Loss

I don’t even know where to begin with this but there are some things I need to say about the loss of someone important in my life. We were not close. This wasn’t because we didn’t care about each other a great deal but because life is messy and complicated at times. Sometimes it’s necessary to break old bonds so that new ones can form. Sometimes it’s more hurtful to hold tight than to let go. Sometimes we must protect relationships and the emotional security of people we care about by letting go of others. And then, that person you chose to let go is gone. Not just gone from your life but gone from this life. It gives you pause. You wonder if your independent but seemingly mutual decision not to intrude on each other’s lives was really the right choice.

I’ve pondered this since I learned of a loss yesterday. For me I think it was not only the right choice, but the only choice that could be made.

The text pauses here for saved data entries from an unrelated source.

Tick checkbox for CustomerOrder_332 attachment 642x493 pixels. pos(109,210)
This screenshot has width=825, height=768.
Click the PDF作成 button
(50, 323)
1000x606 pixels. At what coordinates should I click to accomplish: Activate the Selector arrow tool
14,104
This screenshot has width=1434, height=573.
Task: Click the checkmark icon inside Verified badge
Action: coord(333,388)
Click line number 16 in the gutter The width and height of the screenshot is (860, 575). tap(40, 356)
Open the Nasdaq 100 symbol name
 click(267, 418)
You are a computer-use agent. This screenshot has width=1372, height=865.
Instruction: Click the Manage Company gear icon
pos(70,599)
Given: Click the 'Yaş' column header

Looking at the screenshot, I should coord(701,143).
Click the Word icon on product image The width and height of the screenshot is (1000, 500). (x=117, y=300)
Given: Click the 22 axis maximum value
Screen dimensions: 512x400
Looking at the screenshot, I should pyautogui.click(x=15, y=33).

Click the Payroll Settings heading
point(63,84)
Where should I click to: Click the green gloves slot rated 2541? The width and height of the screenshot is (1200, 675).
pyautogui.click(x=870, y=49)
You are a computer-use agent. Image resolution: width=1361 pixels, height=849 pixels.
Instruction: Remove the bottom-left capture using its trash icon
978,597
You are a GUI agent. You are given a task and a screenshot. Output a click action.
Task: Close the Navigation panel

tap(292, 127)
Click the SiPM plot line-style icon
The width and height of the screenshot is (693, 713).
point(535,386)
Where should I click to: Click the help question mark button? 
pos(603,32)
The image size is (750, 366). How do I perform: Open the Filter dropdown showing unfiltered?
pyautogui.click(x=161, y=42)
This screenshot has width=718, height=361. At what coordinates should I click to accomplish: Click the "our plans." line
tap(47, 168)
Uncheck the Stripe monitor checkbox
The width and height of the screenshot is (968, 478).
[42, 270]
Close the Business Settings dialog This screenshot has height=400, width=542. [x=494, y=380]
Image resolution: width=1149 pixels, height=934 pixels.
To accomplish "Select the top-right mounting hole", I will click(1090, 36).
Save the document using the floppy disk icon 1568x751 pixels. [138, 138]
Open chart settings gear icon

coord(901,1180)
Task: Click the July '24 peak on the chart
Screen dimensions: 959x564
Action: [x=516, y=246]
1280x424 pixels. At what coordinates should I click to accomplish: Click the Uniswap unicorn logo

I think it was for him as well. The last time we spoke we spoke simple but emotionally charged words. He held me tight as we sobbed because of another loss and spoke in my ear, “I never forgot you.”

It was what he needed to say and also what I needed to hear. I think we both healed a little in that moment. The last time I was in town I wanted to stop and see him but ran out of time. I felt guilty about that when I got the news but now I think it’s okay. Those few words said all that needed to be said. I returned them to him that day, “I never forgot you either.” And I never will.